I’m trying to solve an interesting problem and I think prometheus may be the way to go. Basically I want to be able to raise alerts based on certain conditions that I can evaluate in my own code, but it would be very interesting to have these alerts configurable in production. For this task, the alert manager in prometheus seems to me like the way to go, but I want to be able to evaluate this conditions synchronously from my code, so that I can trigger a heavy piece of code only if I have to raise the alert. The way I envision this would be something like an API call that evaluates the data and returns if that’s an alert or not.
Is this something that can be achievable with prometheus?
Thanks so much and have a nice day!
The Alertmanager is only one piece of the Prometheus ecosystem. Together the use of Prometheus, Alertmanager & exporters/instrumented applications (and often something like Grafana for dashboards) is designed to give you the ability to monitor & support applications/systems/infrastructure.
So what you might do is add one of the various client libraries into your application code and expose some custom metrics.
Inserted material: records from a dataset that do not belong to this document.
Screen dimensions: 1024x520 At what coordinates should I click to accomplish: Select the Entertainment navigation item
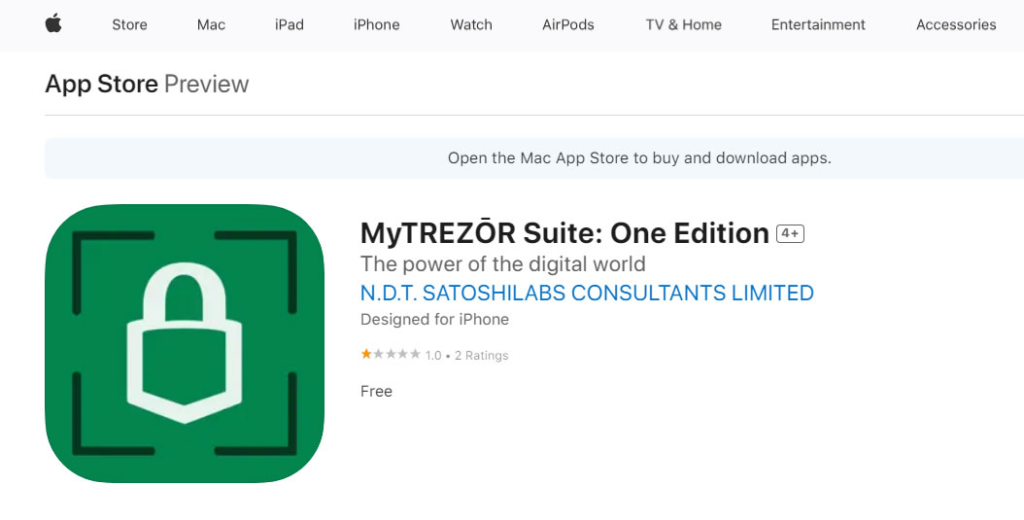click(818, 25)
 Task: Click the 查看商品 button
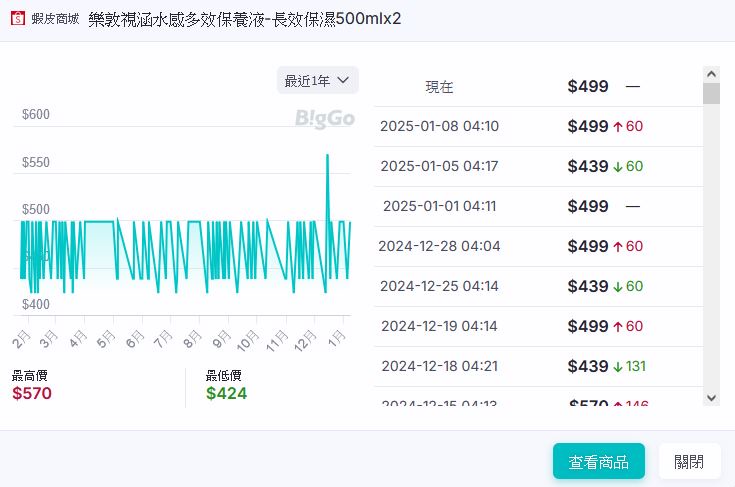pos(598,461)
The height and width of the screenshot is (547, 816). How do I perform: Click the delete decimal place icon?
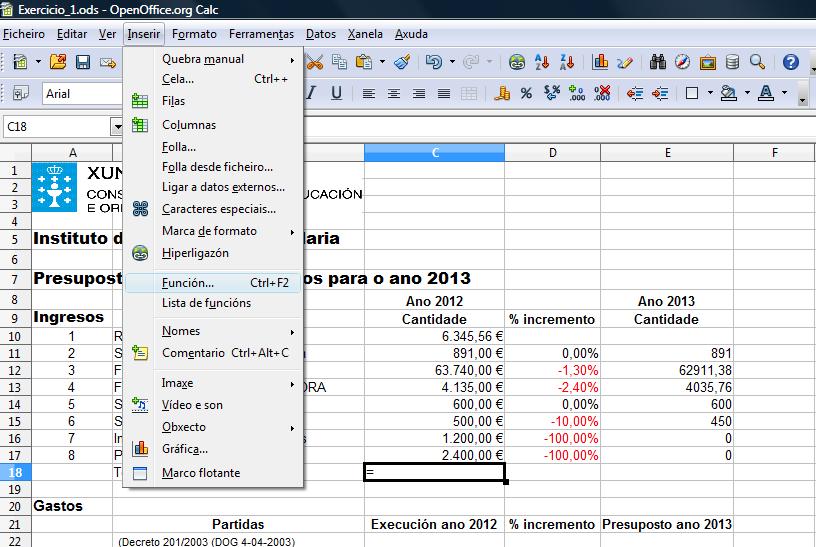(602, 94)
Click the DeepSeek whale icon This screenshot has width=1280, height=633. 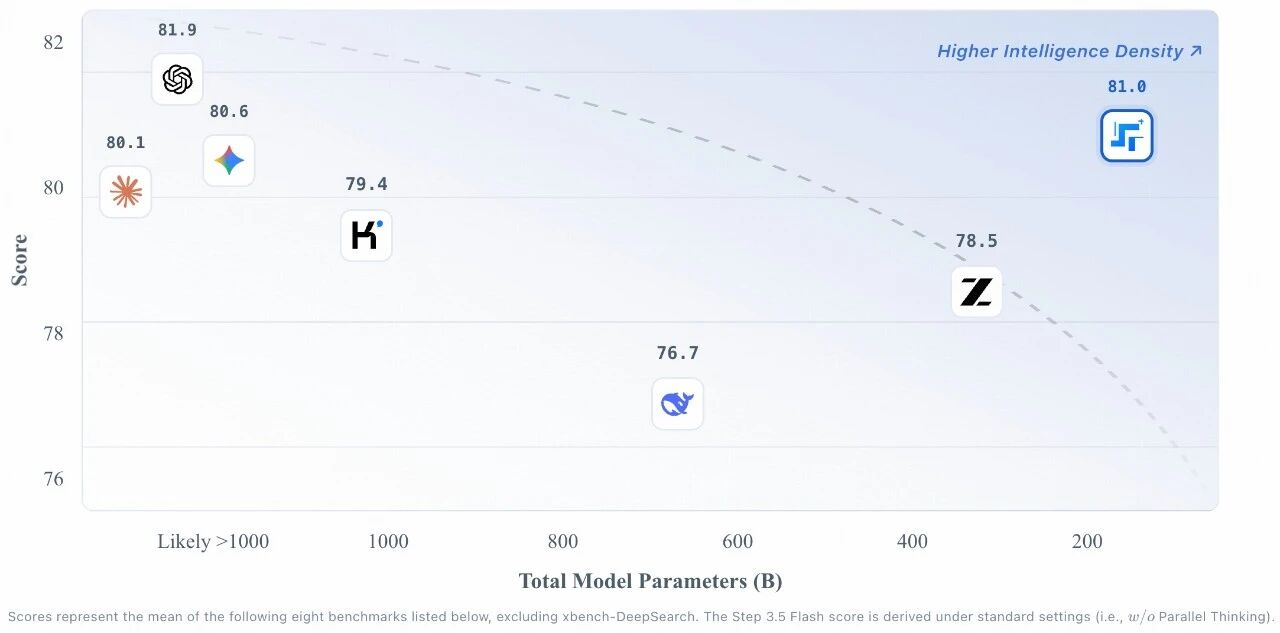tap(677, 404)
For example you might expose usage data (number of database queries, number of web requests, number of orders processed), performance data (how long a query took, number of items in a queue) or error data (number of failures).
Prometheus would then be configured to regularly scrape your applications and anything associated (e.g. networking infrastructure, cloud services, databases, etc.) and store that. Those metrics can then be used both to produce dashboards (generally selections of graphs that you can quickly reference to understand the health of the platform & hopefully narrow down where issues might be) and alerts (which give you a heads up for something serious enough to look at straight away).
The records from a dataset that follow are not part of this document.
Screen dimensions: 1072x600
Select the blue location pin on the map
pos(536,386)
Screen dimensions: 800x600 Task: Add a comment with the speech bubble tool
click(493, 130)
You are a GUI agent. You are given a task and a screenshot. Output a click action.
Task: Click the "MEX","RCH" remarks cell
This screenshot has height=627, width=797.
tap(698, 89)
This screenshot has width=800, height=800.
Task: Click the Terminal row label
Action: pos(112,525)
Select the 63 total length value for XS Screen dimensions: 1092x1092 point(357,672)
The Alertmanager is the final piece of that chain. It receives alerts from Prometheus and sends them on to whatever system(s) you need for notifications. You can query Alertmanager to see what alerts are currently firing (for a dashboard) and it will notify you (using rules to choose between email, chat, phone, ticketing, etc.) when an alert starts, finishes or is still happening (periodically).
So based on that does that fit in with what you are looking for?
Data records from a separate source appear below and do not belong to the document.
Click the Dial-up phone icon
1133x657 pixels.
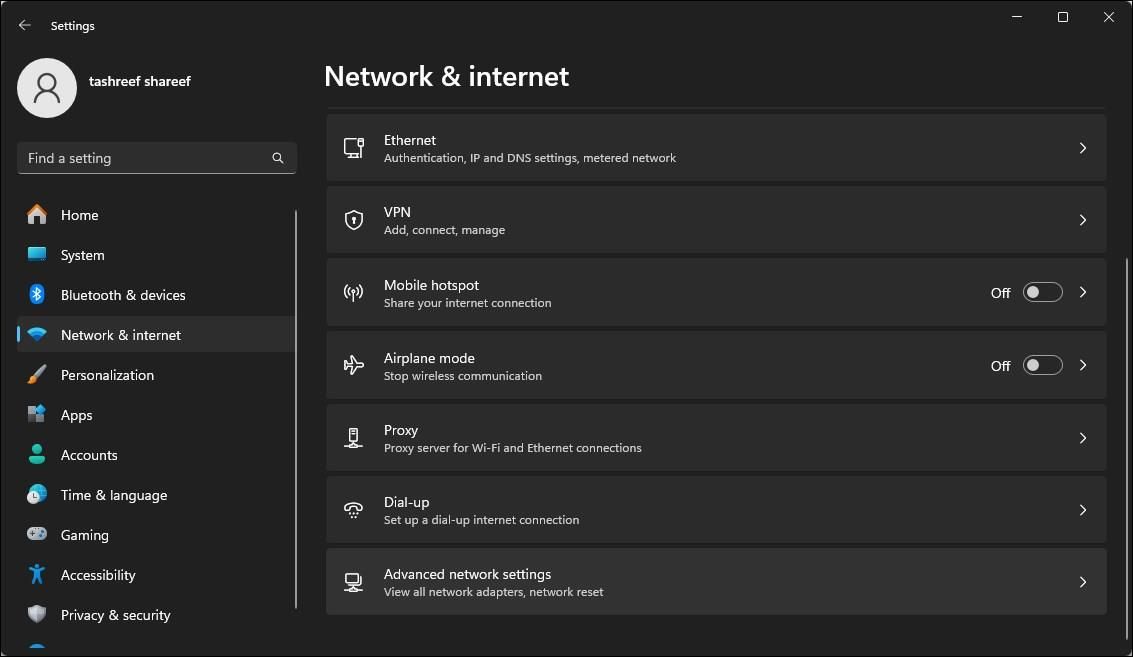coord(353,510)
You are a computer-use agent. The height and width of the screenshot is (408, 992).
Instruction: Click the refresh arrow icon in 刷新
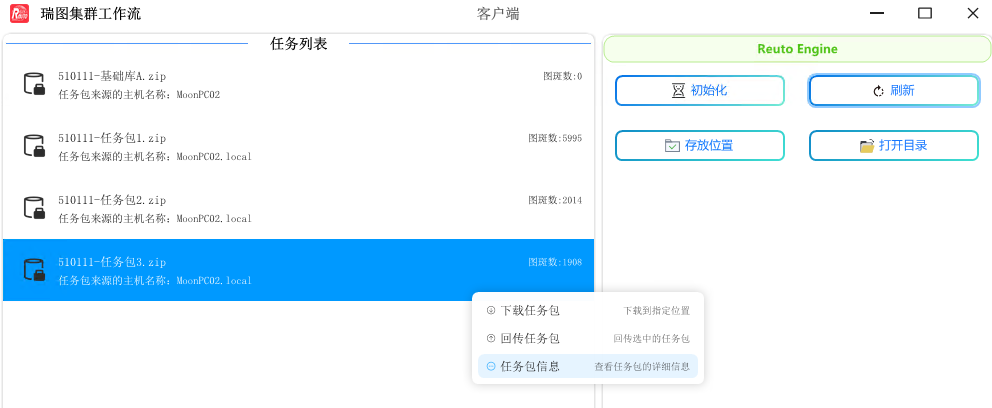tap(879, 91)
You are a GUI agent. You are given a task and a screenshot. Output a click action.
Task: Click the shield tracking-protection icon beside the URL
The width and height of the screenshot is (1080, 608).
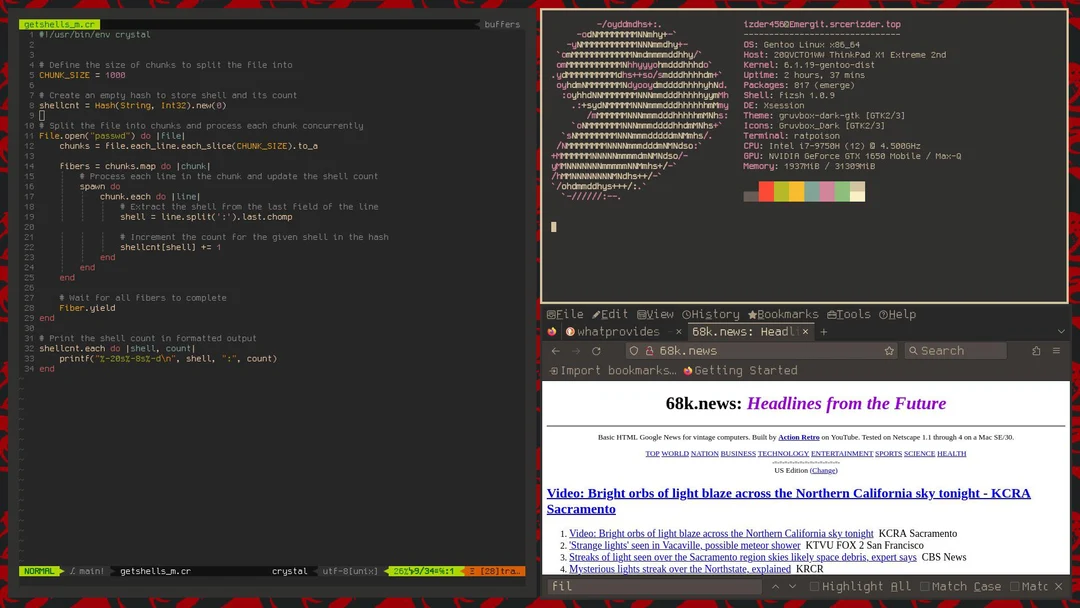[634, 350]
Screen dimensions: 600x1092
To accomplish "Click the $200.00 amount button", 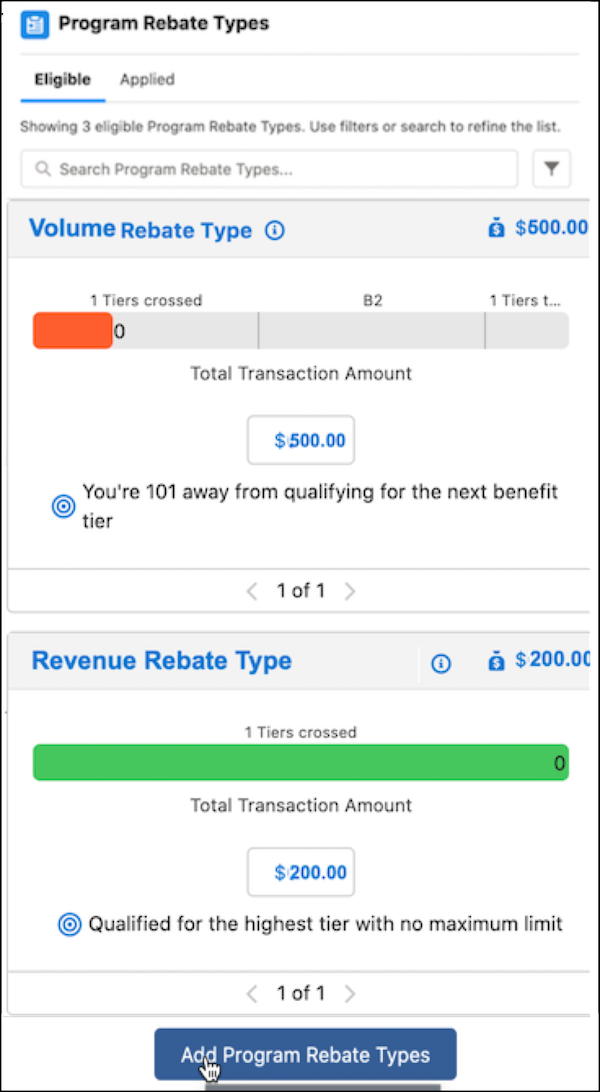I will (x=300, y=871).
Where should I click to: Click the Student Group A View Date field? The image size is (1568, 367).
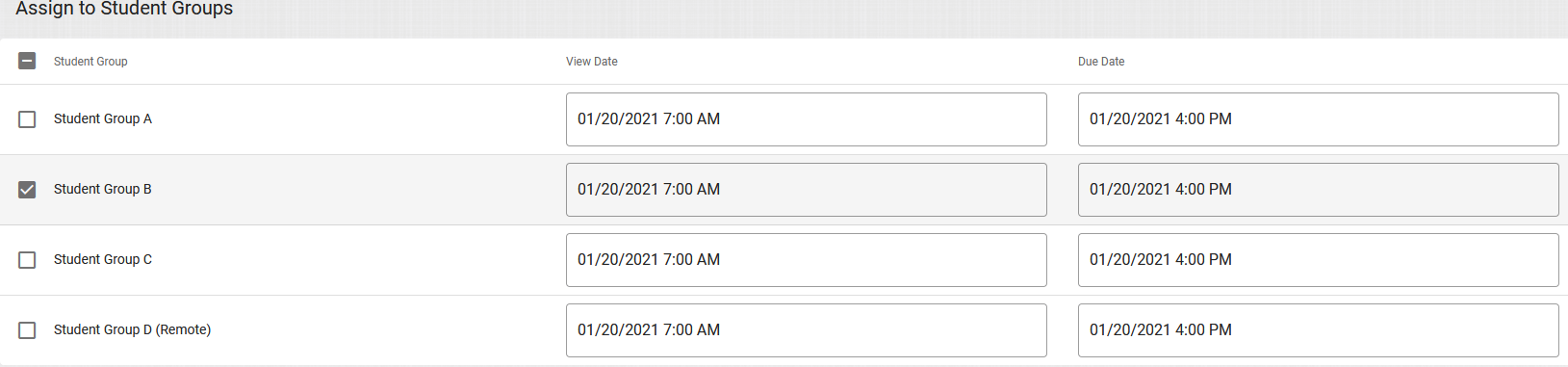pos(806,119)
Thanks for the quick reply Stuart!
This only kind of suits me, it’s not ideal. Let me explain:
I basically have a video pipeline and a part of this pipeline extracts metrics from it, based on this metrics I want to use prometheus to raise alerts, but, if an alert has to be risen I want to be able to store the frame that’s being analysed for future reference. This means that periodically scanning metrics to raise alerts is not ideal, because I would not have that frame in memory when the alert rises. That is why I want to be able to evaluate alerts synchronously.
Is there a possibility to do this?
What you seem to be describing is a real time events based process, which is a core part of your application’s funcitonality, rather than being something separate for observability.
So overall no I don’t think Prometheus would be useful here. Prometheus is primarily designed in the observability space, rather than being core business functionality for a system. Also it is metric based rather than events based (which you are looking for as you are talking about specific frames instead of trends over time). Finally Prometheus isn’t designed to be a real time system - it will periodically scrape endpoints for new data, which can be at a high frequency (I think I heard about someone who’s scrape interval is under a second) but not real time/tied into a specific event (frame) and with no guarantees around latency.
To me it sounds like this is something very custom that you’d build into your application such that when your analysis process detects an issue it is able to store the in-memory frame in whatever way you are needed.
I don’t really think any of the various observability tools are particularly useful here, and indeed anything external to the application probably wouldn’t fit very well.
Thank you very much for your help!! I see things more clear now, I’ll have a look into other options.